Mulching material shall be evenly applied, and if necessary, anchored 
to the soil. Mulch should achieve a minimum 70% cover, and a minimum of 
2 inch height above the surface. Inorganic material used for mulching 
should consist of pieces of .75 to 2 inches in diameter.'' \19\
---------------------------------------------------------------------------

    \16\ 75 FR 39367 (July 8, 2010).
    \17\ ``Technical Support Document for EPA's Proposed Rulemaking 
on Revisions to the California State Implementation Plan as 
submitted by the State of California, for the Imperial County Air 
Pollution Control District,'' U.S. EPA, Region 9 Air Division, 
February 2010, (2010 TSD) pg. 9.
    \18\ See Latino Issues Forum v. EPA, 558 F.3d 936, 949 (9th Cir. 
2009).
    \19\ ``Technical Support Document for EPA's Notice of Proposed 
Rulemaking on Revisions to the California State Implementation Plan 
as submitted by the State of California, for the Imperial County Air 
Pollution Control District,'' U.S. EPA, Region 9 Air Division, 
December 2012, (2012 TSD) pg. 8.
---------------------------------------------------------------------------

    Comment #10 (p.8)--Comite notes that ICAPCD Rule 806 only applies 
to farms above 40 acres, while SCAQMD and Maricopa's rules apply to 
farms above 10 acres, and Comite claims that ICAPCD's BACM analysis 
does not address whether lowering Rule 806's threshold could obtain 
further emission reductions that are significant and economically 
feasible.
    Response #10--It is standard practice for air pollution regulations 
to exempt small sources which contribute relatively few emissions and 
are the least cost-effective to control. ICAPCD's 2009 PM10 
SIP estimates that Rule 806's 40 acre threshold captures 97% of total 
emissions,\20\ suggesting that there are no further emission reductions 
that are significant and economically feasible. While SCAQMD and 
Maricopa have lower applicability thresholds than ICAPCD, rules 
approved as BACM in other areas have higher thresholds (e.g., SJVAPCD's 
is 100 acres). We also note that this threshold remains unchanged from 
the previous version of ICAPCD Rule 806, and no comments were provided 
when EPA acted on it in 2010.

## Required work
A. In the Rule 806 passage, rewrite the text from "Response #10--It is" up to and including "it in 2010.", changing "standard practice" to "common practice".
B. According to the Rule 806 passage, what share of total emissions does ICAPCD's 2009 PM10 SIP estimate the 40 acre threshold captures?

## Recorded information

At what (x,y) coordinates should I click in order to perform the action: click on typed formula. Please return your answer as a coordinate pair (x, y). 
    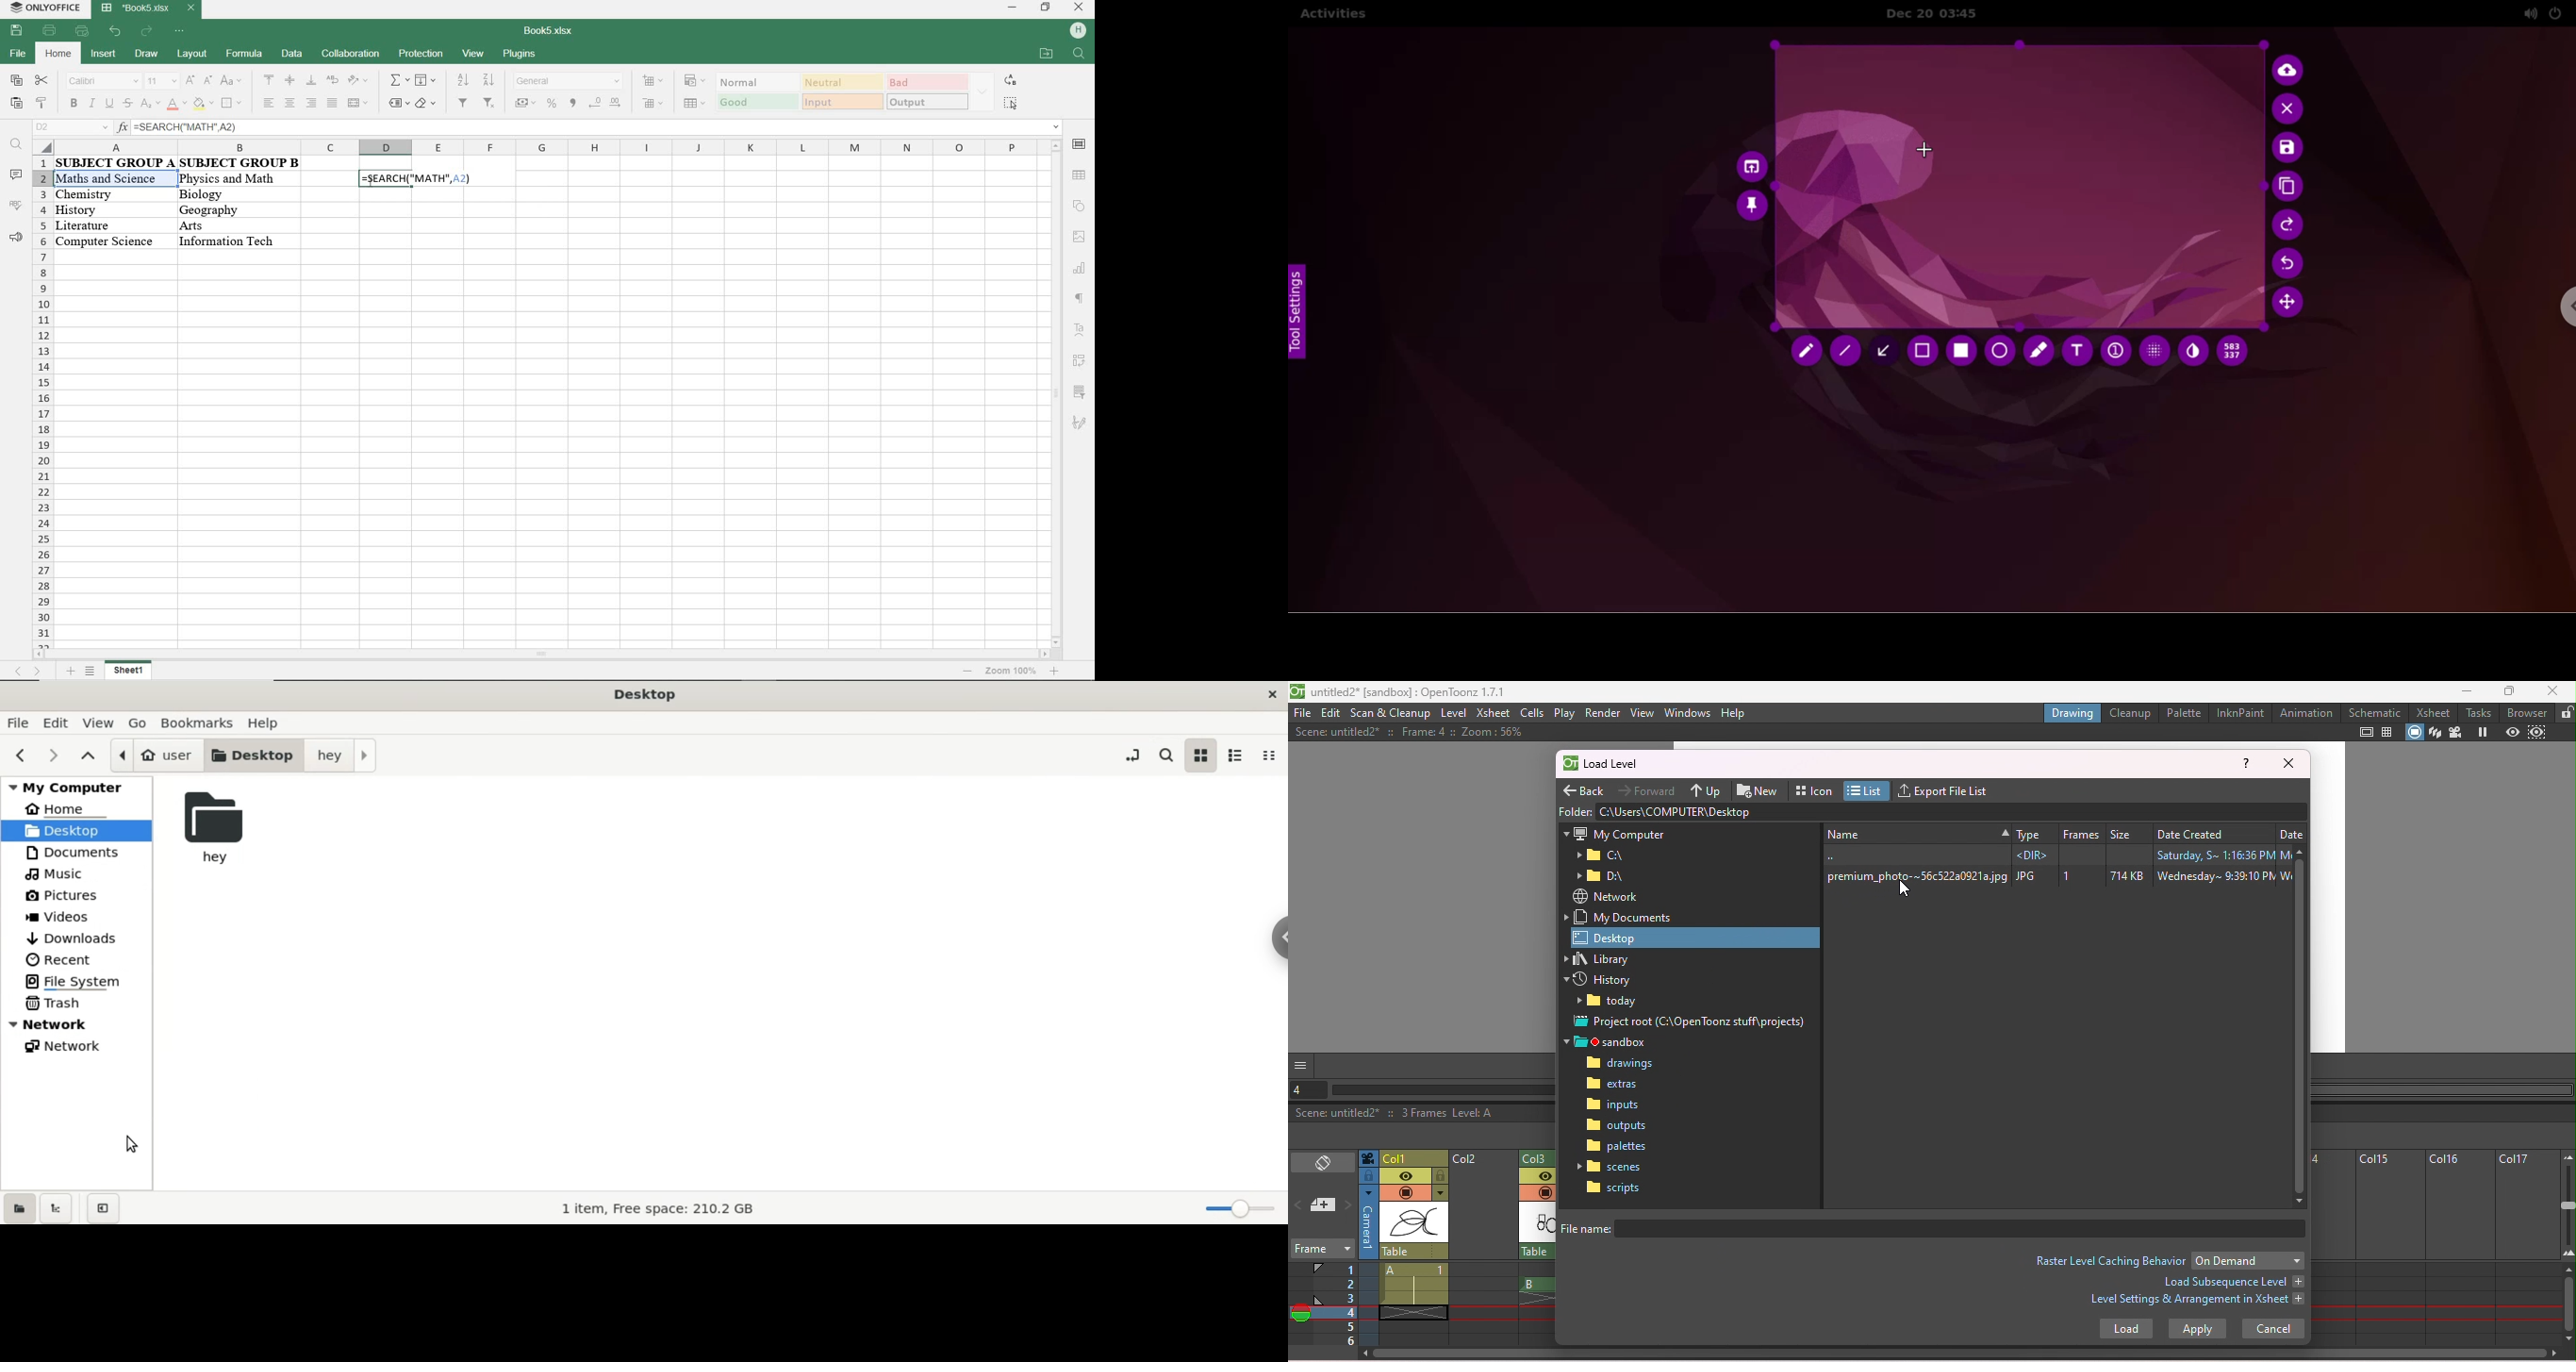
    Looking at the image, I should click on (418, 179).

## Solutions for each task
A.
Response #10--It is common practice for air pollution regulations 
to exempt small sources which contribute relatively few emissions and 
are the least cost-effective to control. ICAPCD's 2009 PM10 
SIP estimates that Rule 806's 40 acre threshold captures 97% of total 
emissions,\20\ suggesting that there are no further emission reductions 
that are significant and economically feasible. While SCAQMD and 
Maricopa have lower applicability thresholds than ICAPCD, rules 
approved as BACM in other areas have higher thresholds (e.g., SJVAPCD's 
is 100 acres). We also note that this threshold remains unchanged from 
the previous version of ICAPCD Rule 806, and no comments were provided 
when EPA acted on it in 2010.

B. 97% of total emissions.